THE TASK: Nothing but the data below, returned exactly, should appear in the answer.

Source data:
┄┄┄┄┄┄┄┄┄┄

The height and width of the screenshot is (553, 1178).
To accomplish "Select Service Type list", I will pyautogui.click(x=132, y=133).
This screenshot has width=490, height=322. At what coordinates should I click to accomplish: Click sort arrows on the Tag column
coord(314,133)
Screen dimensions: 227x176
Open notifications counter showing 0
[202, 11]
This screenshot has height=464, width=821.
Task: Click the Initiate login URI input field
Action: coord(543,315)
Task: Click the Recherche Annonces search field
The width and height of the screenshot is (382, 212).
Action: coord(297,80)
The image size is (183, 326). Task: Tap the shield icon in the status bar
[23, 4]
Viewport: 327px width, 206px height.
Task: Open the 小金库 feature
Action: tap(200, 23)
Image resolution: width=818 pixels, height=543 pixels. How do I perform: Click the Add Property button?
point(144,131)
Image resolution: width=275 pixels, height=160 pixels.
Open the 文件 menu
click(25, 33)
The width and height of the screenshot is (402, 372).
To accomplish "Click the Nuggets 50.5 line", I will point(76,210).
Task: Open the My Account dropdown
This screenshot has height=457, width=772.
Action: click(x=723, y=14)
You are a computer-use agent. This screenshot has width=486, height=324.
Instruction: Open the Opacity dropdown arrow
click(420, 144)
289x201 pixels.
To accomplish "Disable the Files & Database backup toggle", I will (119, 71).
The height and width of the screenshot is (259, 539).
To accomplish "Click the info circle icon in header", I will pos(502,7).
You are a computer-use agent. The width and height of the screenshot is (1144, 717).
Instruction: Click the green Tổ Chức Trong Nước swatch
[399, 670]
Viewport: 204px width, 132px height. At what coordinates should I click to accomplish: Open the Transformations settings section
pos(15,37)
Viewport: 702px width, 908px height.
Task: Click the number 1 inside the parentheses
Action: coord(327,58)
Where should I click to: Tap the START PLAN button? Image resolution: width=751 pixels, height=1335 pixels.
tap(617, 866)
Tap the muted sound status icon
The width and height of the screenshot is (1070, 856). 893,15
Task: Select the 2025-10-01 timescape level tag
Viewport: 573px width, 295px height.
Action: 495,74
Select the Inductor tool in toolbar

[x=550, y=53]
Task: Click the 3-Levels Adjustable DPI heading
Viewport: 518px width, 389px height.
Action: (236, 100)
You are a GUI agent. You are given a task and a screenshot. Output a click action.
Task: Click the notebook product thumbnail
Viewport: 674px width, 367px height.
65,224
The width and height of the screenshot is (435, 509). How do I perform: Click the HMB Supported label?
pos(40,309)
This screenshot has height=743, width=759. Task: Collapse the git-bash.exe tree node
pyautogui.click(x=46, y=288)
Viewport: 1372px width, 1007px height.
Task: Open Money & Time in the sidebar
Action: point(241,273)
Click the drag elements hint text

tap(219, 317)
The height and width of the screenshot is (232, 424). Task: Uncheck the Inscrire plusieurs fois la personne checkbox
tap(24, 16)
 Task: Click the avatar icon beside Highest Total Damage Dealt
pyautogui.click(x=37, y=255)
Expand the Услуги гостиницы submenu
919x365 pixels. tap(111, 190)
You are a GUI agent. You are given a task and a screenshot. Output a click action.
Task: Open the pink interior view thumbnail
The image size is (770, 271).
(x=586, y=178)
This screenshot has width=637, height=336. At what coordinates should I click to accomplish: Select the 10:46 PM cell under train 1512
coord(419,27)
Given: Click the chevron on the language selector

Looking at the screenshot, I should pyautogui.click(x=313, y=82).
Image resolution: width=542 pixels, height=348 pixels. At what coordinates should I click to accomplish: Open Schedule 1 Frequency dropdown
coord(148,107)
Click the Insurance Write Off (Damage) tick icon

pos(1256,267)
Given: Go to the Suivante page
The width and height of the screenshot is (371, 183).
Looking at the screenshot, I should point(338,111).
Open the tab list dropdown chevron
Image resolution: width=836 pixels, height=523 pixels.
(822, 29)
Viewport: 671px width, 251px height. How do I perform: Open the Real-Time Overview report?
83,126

┄┄┄┄┄┄┄┄┄┄

YOUR RESPONSE:
The height and width of the screenshot is (553, 1178).
To accomplish "Select Service Type list", I will pyautogui.click(x=132, y=133).
This screenshot has width=490, height=322. At what coordinates should I click to accomplish: Click sort arrows on the Tag column
coord(314,133)
Screen dimensions: 227x176
Open notifications counter showing 0
[202, 11]
This screenshot has height=464, width=821.
Task: Click the Initiate login URI input field
Action: coord(543,315)
Task: Click the Recherche Annonces search field
The width and height of the screenshot is (382, 212).
Action: coord(297,80)
The image size is (183, 326). Task: Tap the shield icon in the status bar
[23, 4]
Viewport: 327px width, 206px height.
Task: Open the 小金库 feature
Action: tap(200, 23)
Image resolution: width=818 pixels, height=543 pixels. How do I perform: Click the Add Property button?
point(144,131)
Image resolution: width=275 pixels, height=160 pixels.
Open the 文件 menu
click(25, 33)
The width and height of the screenshot is (402, 372).
To accomplish "Click the Nuggets 50.5 line", I will point(76,210).
Task: Open the My Account dropdown
This screenshot has height=457, width=772.
Action: click(x=723, y=14)
You are a computer-use agent. This screenshot has width=486, height=324.
Instruction: Open the Opacity dropdown arrow
click(420, 144)
289x201 pixels.
To accomplish "Disable the Files & Database backup toggle", I will (119, 71).
The height and width of the screenshot is (259, 539).
To accomplish "Click the info circle icon in header", I will pos(502,7).
You are a computer-use agent. The width and height of the screenshot is (1144, 717).
Instruction: Click the green Tổ Chức Trong Nước swatch
[399, 670]
Viewport: 204px width, 132px height. At what coordinates should I click to accomplish: Open the Transformations settings section
pos(15,37)
Viewport: 702px width, 908px height.
Task: Click the number 1 inside the parentheses
Action: coord(327,58)
Where should I click to: Tap the START PLAN button? Image resolution: width=751 pixels, height=1335 pixels.
tap(617, 866)
Tap the muted sound status icon
The width and height of the screenshot is (1070, 856). 893,15
Task: Select the 2025-10-01 timescape level tag
Viewport: 573px width, 295px height.
Action: 495,74
Select the Inductor tool in toolbar

[x=550, y=53]
Task: Click the 3-Levels Adjustable DPI heading
Viewport: 518px width, 389px height.
Action: (236, 100)
You are a GUI agent. You are given a task and a screenshot. Output a click action.
Task: Click the notebook product thumbnail
Viewport: 674px width, 367px height.
65,224
The width and height of the screenshot is (435, 509). How do I perform: Click the HMB Supported label?
pos(40,309)
This screenshot has height=743, width=759. Task: Collapse the git-bash.exe tree node
pyautogui.click(x=46, y=288)
Viewport: 1372px width, 1007px height.
Task: Open Money & Time in the sidebar
Action: point(241,273)
Click the drag elements hint text

tap(219, 317)
The height and width of the screenshot is (232, 424). Task: Uncheck the Inscrire plusieurs fois la personne checkbox
tap(24, 16)
 Task: Click the avatar icon beside Highest Total Damage Dealt
pyautogui.click(x=37, y=255)
Expand the Услуги гостиницы submenu
919x365 pixels. tap(111, 190)
You are a GUI agent. You are given a task and a screenshot. Output a click action.
Task: Open the pink interior view thumbnail
The image size is (770, 271).
(x=586, y=178)
This screenshot has width=637, height=336. At what coordinates should I click to accomplish: Select the 10:46 PM cell under train 1512
coord(419,27)
Given: Click the chevron on the language selector

Looking at the screenshot, I should pyautogui.click(x=313, y=82).
Image resolution: width=542 pixels, height=348 pixels. At what coordinates should I click to accomplish: Open Schedule 1 Frequency dropdown
coord(148,107)
Click the Insurance Write Off (Damage) tick icon

pos(1256,267)
Given: Go to the Suivante page
The width and height of the screenshot is (371, 183).
Looking at the screenshot, I should point(338,111).
Open the tab list dropdown chevron
Image resolution: width=836 pixels, height=523 pixels.
(822, 29)
Viewport: 671px width, 251px height. How do I perform: Open the Real-Time Overview report?
83,126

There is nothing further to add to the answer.